Perton, in April 2002 in Parliament and earlier in the media, quoted "from documents from 2001 in which the assistant director of land records and information services, Ivan Powell, talks of having 'invented some benefits' in regard to the project and of a request to 'invent another layer of detail'. Powell was a senior Land Registry official (under Land Victoria). It was later reported that the Surveyor-General had earlier reported his concerns to the Auditor-General who stepped to prevent it from proceeding. The Surveyor-General also reported his concerns to the Ombudsman.

Perton reported to the Parliament that O'Keeffe was acting with the full support of the responsible minister, Sherryl Garbutt, and the responsible secretary, Chloe Munro. Garbutt was the Minister for Conservation and Environment, to which Land Victoria was accountable. Further, Perton reported that investigations by the auditor-general and by Deloitte Touche Tohmatsu (Deloitte) were not willingly assisted by O'Keeffe and Land Victoria. Requests for information and assistance by Deloitte's were blocked by Land Victoria. Perton reported that on 31 May 2001, Deloitte requested information from Land Victoria. In response, O'Keeffe's subordinate, John Hartigan, director of the land registry (under Land Victoria) directed all staff to not comply with any request for information from Deloitte.

Perton reported that the surveyor-general initially raised his concerns of the proposal to obtain funds from EAGF on 7 March 2001 with O'Keeffe. The surveyor-general's concerns were dismissed by O'Keeffe who "responded in threatening terms" that he was accountable to Garbutt and the secretary through O'Keeffe and Hartigan. The secretary was Chloe Munro. By August 2002, both Hartigan and O'Keeffe had been reported to have been removed from their positions in Land Victoria. By December 2002, Munro had been removed following departmental restructuring following the state election on 30 November 2002. Further, Garbutt had also been moved in a ministerial shuffle.

== After politics ==
After Perton left politics he became an independent company director and practiced as a barrister. He remained active in supporting democracy movements in Asia.

=== Commissioner to the Americas ===
In December 2008, Victorian premier John Brumby announced Perton's appointment as the Victorian government's commissioner to the Americas, based in San Francisco.

His other appointments include to the Transport Accident Commission, the federal government's Council on Australia-Latin America Relations, the Global Integrity Summit and the Australian Centre for Financial Studies.

=== Water sector activism ===
He became a board member of Yarra Valley Water on 1 October 2015. He was elected a board member of Vicwater and is the Ambassador for the Intelligent Water Networks.

=== Campaigner for optimism ===
He is the founder and chief optimism officer of the Centre for Optimism, established in 2019 as a continuation of the Australian Leadership Project, which engages with leaders across 82 countries and has a global following of over 100,000.

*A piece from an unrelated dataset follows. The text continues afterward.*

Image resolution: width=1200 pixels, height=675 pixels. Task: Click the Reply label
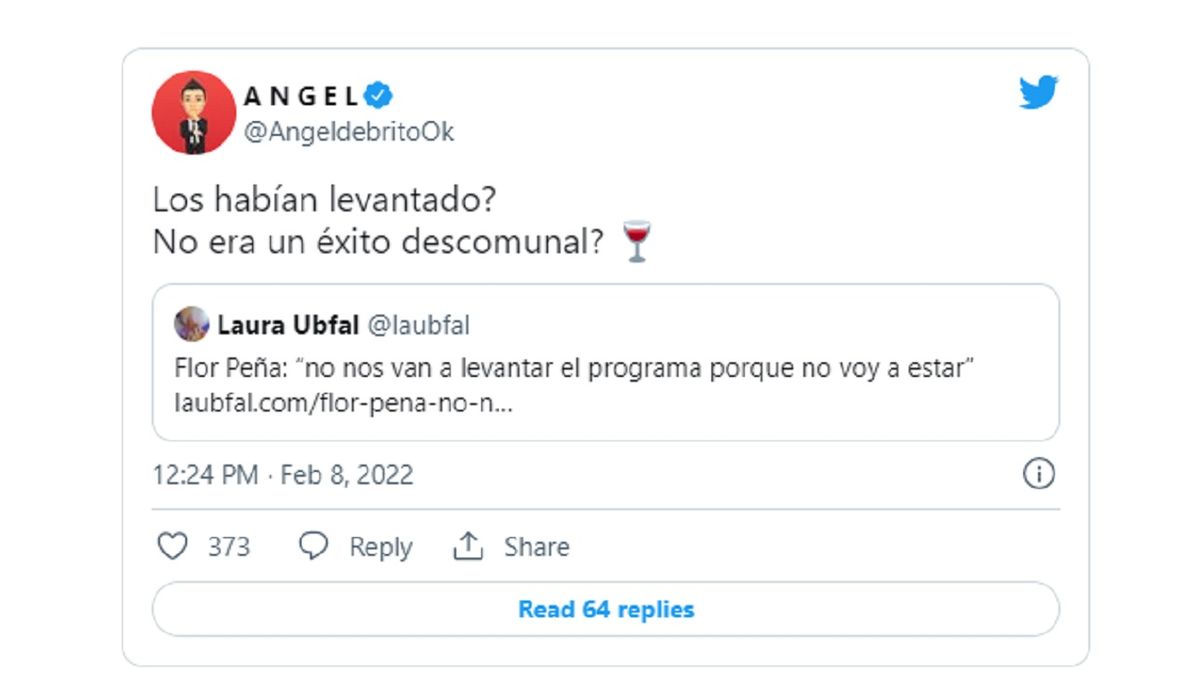click(x=380, y=547)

His work in this field includes the books The Case for Optimism: The Optimists’ Voices and Optimism: The How and Why (2025) and the development of "The Optimism Principle", expressed as "The answer to life's most pressing questions is optimism", which positions optimism as a practical framework for leadership, innovation, policy and societal wellbeing.

Perton has been described in the media as "That Optimism Man" and "the optimism guru" for his efforts to embed positive, future-focused narratives in government, business and community sectors.

He co-developed the "Optimism Economy" and "Framework for an Optimistic National Narrative" with collaborators Anand Kulkarni and Robert Masters, arguing that optimism is a strategic economic and cultural asset. His podcast That Optimism Man explores the science and practice of optimism in diverse fields.

He also teaches public policy at the Australian Public Service Academy.